*Using the information*.
a) According to the passage on kids' training, what is persistent pain usually an indication of?
b) Rewrite the passage on kids' training between "When they play AAU, when" and "kinds of stresses.", inclusive, swapping "plyometric stress" for "physical stress".

I wanted to provide you answers to your questions so you feel completely comfortable with your training.

This is a question about when is it appropriate and at what age can kids begin to train intensely.

Here’s what you need to understand.

What’s going on is your kids are very young, but they’re playing in a very competitive atmosphere.

When they play AAU, when they play any competitive game, they’re putting their bodies through plyometric stress.

They’re jumping and they’re doing all kinds of things putting their body through all kinds of stresses.

When they properly train they’re going to be more prepared for that in game intensity, and they’re going to be less likely to injure themselves.

There’s a lot of people who say, “Can you injure your growth plates?”

However, this kind of thing, if you check out the actual research done on growth plates, et cetera, you will find that there’s no cases of people who have hindered their height due to growth plate damage during appropriate exercise preformed in moderation.

I wanted to highlight that last portion to note that I am not advocating for turning your kids into bodybuilders.

On the contrary, I like to promote the idea that kids should be active to a level that allows them to progress physically without causing muscular or bone damage. Both of these are usually indicated by persistent pain.

If you want a good starting point, you can start doing body weight exercises with your kids, whether that be plyometrics, single leg squats, or other single leg movements.

Stored rows:
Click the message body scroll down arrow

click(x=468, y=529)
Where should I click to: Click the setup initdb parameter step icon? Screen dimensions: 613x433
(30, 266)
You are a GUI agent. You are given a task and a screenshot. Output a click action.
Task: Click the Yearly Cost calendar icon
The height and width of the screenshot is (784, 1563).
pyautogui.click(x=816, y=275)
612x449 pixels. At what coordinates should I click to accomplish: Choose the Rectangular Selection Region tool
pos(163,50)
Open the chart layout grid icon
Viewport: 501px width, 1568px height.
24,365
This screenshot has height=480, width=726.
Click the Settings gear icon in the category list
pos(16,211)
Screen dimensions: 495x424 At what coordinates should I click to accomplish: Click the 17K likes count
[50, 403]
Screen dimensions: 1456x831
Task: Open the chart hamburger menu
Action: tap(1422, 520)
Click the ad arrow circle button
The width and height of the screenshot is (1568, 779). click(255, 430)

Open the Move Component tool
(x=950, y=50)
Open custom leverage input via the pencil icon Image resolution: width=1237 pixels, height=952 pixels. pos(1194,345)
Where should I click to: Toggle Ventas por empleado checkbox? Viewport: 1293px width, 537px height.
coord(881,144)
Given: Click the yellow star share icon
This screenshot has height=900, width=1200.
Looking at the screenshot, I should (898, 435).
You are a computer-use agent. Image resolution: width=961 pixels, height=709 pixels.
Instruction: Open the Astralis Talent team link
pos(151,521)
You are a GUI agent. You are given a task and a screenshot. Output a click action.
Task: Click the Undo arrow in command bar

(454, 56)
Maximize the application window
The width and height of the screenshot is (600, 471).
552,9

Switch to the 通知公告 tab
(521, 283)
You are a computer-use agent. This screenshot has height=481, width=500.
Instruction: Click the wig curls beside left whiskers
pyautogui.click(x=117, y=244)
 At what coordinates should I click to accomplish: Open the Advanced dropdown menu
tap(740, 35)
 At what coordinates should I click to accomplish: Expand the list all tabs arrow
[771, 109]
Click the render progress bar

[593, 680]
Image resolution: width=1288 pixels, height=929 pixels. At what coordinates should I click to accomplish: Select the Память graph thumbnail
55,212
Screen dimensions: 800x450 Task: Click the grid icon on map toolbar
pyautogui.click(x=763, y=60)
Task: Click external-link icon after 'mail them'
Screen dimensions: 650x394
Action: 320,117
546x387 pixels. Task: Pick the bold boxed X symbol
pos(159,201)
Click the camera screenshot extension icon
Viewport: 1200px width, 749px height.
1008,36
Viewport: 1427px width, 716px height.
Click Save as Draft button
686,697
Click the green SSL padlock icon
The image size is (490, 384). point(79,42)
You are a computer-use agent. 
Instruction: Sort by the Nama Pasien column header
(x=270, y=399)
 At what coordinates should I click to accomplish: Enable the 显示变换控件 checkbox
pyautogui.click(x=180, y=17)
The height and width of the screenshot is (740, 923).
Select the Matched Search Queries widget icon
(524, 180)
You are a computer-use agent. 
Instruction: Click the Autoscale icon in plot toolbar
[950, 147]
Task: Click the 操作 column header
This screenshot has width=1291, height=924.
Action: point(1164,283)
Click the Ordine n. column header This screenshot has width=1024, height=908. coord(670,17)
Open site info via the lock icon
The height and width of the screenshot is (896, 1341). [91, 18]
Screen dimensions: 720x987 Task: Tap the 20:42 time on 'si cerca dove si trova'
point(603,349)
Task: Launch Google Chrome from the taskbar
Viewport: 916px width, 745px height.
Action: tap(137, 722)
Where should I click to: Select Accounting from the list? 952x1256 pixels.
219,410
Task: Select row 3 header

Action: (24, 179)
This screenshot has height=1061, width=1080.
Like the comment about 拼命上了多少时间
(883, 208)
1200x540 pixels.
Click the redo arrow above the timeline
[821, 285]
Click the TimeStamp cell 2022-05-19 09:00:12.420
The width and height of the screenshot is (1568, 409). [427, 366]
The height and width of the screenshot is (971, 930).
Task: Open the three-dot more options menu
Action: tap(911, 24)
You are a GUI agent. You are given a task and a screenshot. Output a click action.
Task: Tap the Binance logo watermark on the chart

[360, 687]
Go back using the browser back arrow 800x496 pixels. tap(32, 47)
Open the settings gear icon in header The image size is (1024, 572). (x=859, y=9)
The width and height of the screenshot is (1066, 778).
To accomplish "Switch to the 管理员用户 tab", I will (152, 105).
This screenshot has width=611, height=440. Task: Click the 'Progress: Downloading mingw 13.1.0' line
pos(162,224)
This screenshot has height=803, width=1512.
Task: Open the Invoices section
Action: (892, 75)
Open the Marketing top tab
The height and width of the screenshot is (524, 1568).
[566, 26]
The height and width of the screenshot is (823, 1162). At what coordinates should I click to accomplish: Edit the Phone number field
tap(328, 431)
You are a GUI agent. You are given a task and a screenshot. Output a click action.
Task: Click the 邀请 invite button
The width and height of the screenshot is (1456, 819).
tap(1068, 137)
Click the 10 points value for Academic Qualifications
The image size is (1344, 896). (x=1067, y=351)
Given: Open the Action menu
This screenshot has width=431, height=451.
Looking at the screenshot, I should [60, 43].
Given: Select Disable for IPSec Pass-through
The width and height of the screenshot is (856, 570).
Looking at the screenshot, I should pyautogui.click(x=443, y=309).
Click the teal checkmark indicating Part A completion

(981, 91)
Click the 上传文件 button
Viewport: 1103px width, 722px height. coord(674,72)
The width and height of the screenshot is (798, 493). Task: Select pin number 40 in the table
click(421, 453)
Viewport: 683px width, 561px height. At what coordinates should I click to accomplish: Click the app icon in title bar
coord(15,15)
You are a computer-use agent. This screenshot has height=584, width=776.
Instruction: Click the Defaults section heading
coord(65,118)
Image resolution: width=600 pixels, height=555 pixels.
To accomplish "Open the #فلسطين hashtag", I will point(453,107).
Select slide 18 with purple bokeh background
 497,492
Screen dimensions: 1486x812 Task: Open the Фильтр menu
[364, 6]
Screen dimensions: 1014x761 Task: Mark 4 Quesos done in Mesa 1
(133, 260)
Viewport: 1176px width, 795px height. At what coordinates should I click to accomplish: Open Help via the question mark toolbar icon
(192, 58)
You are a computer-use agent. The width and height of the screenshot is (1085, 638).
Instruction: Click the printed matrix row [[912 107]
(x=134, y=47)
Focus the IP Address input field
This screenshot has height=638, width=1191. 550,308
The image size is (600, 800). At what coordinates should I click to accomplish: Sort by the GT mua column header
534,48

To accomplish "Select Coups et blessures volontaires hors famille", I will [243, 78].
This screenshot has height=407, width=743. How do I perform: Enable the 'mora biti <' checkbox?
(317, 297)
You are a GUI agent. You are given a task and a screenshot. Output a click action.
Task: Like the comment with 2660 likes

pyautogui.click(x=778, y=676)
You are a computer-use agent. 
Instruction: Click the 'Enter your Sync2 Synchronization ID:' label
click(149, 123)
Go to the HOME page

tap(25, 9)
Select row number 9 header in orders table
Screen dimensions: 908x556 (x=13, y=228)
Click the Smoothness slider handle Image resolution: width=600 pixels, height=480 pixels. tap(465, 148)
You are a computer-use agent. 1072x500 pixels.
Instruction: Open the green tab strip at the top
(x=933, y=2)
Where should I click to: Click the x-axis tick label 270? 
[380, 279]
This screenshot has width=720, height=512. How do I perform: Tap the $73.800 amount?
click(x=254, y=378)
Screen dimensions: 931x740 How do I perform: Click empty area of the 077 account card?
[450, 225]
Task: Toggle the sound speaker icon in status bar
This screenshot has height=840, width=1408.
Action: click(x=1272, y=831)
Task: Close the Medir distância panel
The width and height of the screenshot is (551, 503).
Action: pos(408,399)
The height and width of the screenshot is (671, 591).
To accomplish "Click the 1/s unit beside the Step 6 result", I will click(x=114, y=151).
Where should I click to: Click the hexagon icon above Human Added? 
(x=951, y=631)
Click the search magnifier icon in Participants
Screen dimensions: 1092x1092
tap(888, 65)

*Answers for the exercise*.
a) Persistent pain usually indicates muscular or bone damage.

b)
When they play AAU, when they play any competitive game, they’re putting their bodies through physical stress.

They’re jumping and they’re doing all kinds of things putting their body through all kinds of stresses.